Your goal =
Every line from the one with "The width and" through the end of the entries below must be retyped exactly, and only those lines. The pictures are not part of the copy.

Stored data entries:
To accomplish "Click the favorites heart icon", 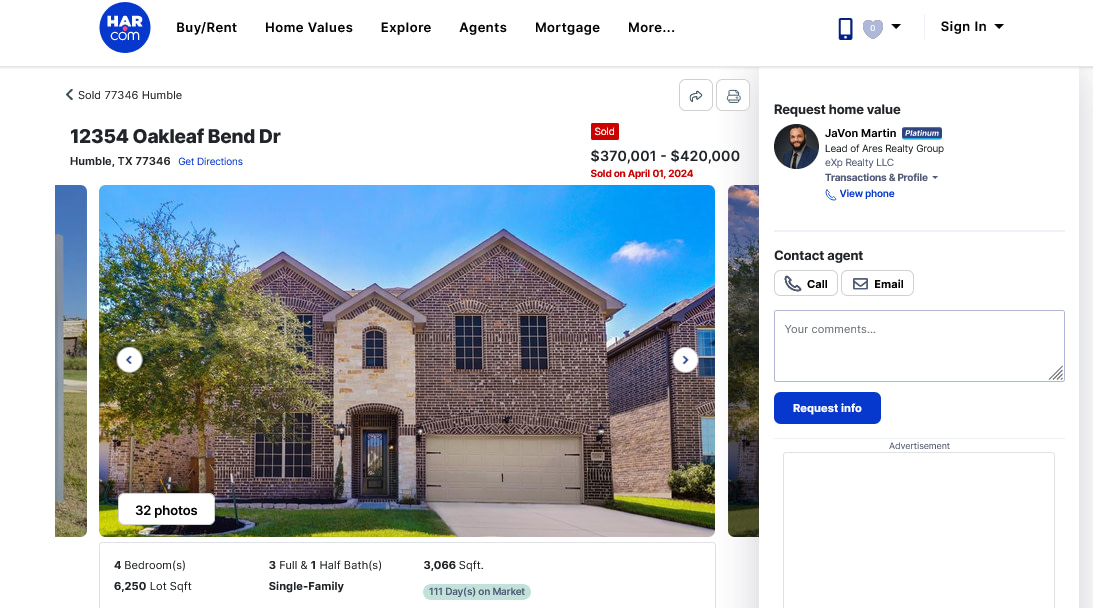I will pos(872,29).
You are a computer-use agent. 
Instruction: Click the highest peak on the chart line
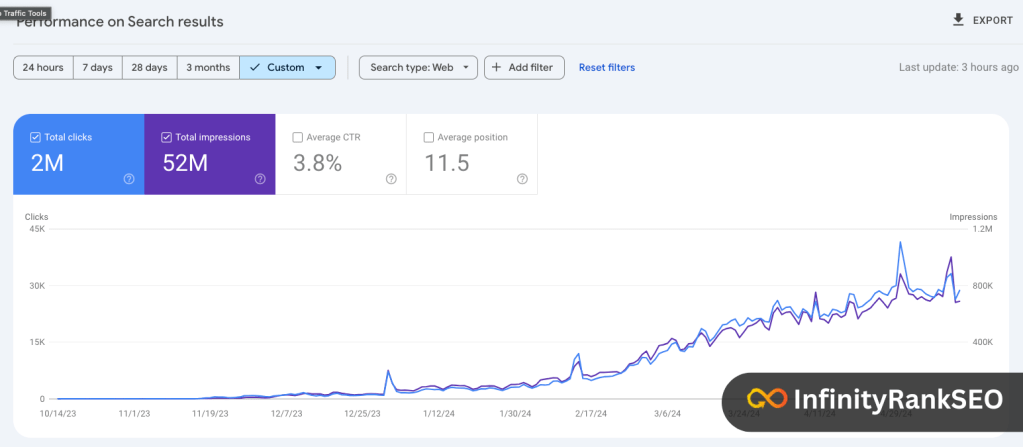pos(901,242)
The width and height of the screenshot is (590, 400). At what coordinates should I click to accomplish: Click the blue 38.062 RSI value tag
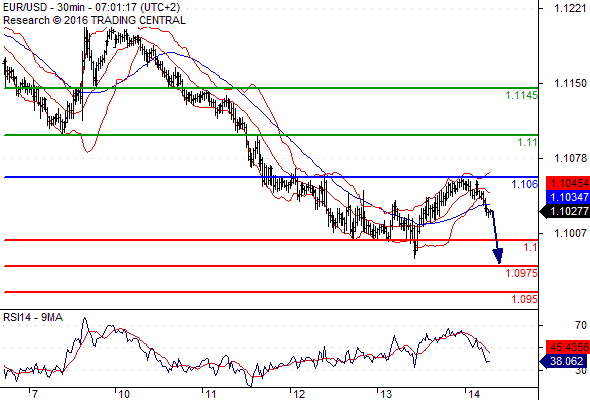(x=563, y=362)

Answer space =
The width and height of the screenshot is (590, 400). At what coordinates should I click to accomplish: Click the blue 38.062 RSI value tag
(x=563, y=362)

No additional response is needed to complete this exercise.